Of 972 GCS referrals, 248 patients were not referred to the CAUSES Study. GWS (vs. a targeted test; e.g. multi-gene panel) was more likely to be recommended to physicians of patients with ID than physicians of patients without ID (OR = 2.98; 95% CI = 1.46 to 6.27; n = 149). In total, 40% of physicians who were recommended to pursue clinical genomic testing submitted an application for funding approval; 71% of applications were approved for funding.

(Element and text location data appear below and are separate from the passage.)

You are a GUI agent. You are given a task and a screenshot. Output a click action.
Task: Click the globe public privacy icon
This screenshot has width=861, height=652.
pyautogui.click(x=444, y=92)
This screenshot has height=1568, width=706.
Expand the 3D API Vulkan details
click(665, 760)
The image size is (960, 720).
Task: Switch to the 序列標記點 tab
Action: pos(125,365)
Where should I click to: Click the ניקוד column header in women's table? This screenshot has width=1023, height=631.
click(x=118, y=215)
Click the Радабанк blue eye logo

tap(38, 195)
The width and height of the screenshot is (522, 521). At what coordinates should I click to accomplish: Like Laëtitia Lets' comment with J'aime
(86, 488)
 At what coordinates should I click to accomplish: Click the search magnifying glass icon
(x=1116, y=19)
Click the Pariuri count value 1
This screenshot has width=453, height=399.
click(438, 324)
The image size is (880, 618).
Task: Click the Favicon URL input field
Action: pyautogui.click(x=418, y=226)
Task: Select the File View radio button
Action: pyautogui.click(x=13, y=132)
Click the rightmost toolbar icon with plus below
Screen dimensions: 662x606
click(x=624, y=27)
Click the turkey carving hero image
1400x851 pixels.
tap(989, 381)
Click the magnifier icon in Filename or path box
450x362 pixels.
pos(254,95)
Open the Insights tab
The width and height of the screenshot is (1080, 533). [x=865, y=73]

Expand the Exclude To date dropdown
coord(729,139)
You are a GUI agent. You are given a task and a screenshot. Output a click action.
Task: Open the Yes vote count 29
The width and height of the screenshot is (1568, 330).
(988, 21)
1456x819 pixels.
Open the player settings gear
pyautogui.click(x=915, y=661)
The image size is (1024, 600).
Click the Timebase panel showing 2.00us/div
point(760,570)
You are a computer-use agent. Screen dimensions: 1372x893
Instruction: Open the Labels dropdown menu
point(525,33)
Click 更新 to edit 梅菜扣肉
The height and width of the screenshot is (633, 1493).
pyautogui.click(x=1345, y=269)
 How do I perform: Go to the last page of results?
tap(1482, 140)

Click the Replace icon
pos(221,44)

Among approved tests, 50% resulted in a diagnosis, including 33% of targeted tests and 82% of GWS tests (χ² (1) = 5.0, p = 0.026).

Conclusion

The GCS provided an effective model in which physicians can interface with genetic specialists, including genetic counsellors, to facilitate appropriate genomic test selection.

中文翻译：

基因组检测分类中遗传咨询师的整合：加拿大不列颠哥伦比亚省基因组咨询服务的结果

目的

不列颠哥伦比亚省的临床诊断全基因组（外显子组或基因组）测序 (GWS) 需要省级机构逐案批准资金。CAUSES Clinic 是 BC 儿童医院和妇女医院的一项基于儿科转化三人组的 GWS 研究。CAUSES 诊所的转介是通过基因组咨询服务 (GCS) 进行的，这是一个由遗传顾问领导的多学科团队，为考虑为患者考虑 GWS 的医生提供有关基因组检测的建议。在这里，我们回顾了 GCS 的结果，重点关注不推荐用于 CAUSES 研究的患者。

方法

从患者图表中提取人口统计学、临床和测试数据。Logistic 回归分析用于探索人口统计学和临床变量与两个结果之间的关联：推荐类型和转诊医生遵循推荐的决定。

结果

在 972 名 GCS 转诊中，248 名患者未转诊至 CAUSES 研究。与非 ID 患者的医生相比，GWS（相对于靶向检测；例如多基因检测）更有可能被推荐给 ID 患者的医生（OR = 2.98；95% CI = 1.46 至 6.27；n = 149）。总共有 40% 被推荐进行临床基因组检测的医生提交了资金批准申请；71% 的申请获得资助。在这些被批准的测试中，50％导致了诊断，其中包括的目标测试33％和GWS测试82％（χ ²（1）= 5.0，p值= 0.026）。